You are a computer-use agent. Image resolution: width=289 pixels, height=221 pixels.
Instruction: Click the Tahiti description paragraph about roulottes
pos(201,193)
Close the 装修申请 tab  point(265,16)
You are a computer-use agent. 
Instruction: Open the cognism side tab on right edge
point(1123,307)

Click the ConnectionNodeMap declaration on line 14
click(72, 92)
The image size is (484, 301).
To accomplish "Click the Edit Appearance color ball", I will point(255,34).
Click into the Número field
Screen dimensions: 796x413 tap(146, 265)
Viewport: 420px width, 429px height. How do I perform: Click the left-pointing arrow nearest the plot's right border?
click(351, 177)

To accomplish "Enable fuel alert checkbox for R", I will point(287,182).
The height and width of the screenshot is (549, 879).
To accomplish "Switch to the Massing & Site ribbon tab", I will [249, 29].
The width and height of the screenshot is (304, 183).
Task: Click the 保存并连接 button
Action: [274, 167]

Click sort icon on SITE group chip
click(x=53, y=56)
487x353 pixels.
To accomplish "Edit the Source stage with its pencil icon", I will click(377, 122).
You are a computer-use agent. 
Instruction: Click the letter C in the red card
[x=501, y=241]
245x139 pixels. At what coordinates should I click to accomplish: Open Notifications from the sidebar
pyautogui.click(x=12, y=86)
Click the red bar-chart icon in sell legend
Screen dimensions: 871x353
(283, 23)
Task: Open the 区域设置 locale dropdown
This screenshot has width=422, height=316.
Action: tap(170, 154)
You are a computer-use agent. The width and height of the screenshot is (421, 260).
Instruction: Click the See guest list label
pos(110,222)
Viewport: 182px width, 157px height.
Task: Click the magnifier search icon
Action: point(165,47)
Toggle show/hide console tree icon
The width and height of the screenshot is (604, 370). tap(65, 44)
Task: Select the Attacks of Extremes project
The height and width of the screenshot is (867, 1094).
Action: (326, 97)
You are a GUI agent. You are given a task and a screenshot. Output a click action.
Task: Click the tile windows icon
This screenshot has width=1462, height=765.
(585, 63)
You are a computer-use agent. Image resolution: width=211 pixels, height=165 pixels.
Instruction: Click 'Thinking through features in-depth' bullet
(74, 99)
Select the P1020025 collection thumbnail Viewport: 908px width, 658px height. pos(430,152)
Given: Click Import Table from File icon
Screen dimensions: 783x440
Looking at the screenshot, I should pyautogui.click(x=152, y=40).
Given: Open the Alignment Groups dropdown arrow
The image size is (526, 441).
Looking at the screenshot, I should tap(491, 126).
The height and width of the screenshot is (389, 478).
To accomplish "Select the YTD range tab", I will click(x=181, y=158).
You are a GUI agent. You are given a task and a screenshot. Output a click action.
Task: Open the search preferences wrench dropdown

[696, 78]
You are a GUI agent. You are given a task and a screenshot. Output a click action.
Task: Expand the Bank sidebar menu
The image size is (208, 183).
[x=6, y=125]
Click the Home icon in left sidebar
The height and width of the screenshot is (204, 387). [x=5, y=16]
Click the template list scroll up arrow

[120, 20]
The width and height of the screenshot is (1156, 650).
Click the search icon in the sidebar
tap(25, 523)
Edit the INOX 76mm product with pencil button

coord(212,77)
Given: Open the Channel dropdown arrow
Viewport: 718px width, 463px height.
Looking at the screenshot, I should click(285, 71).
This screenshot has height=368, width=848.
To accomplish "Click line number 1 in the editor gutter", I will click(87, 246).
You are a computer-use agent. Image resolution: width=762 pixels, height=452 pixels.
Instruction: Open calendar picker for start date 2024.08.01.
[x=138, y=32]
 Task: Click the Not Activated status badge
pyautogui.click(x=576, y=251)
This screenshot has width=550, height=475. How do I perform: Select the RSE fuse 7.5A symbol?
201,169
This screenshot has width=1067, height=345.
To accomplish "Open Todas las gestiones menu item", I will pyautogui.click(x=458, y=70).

....................

Work instruction
Return each line of the data above that includes the word "menu".

Exercise solution
Task: Expand the Bank sidebar menu
To accomplish "Open Todas las gestiones menu item", I will pyautogui.click(x=458, y=70).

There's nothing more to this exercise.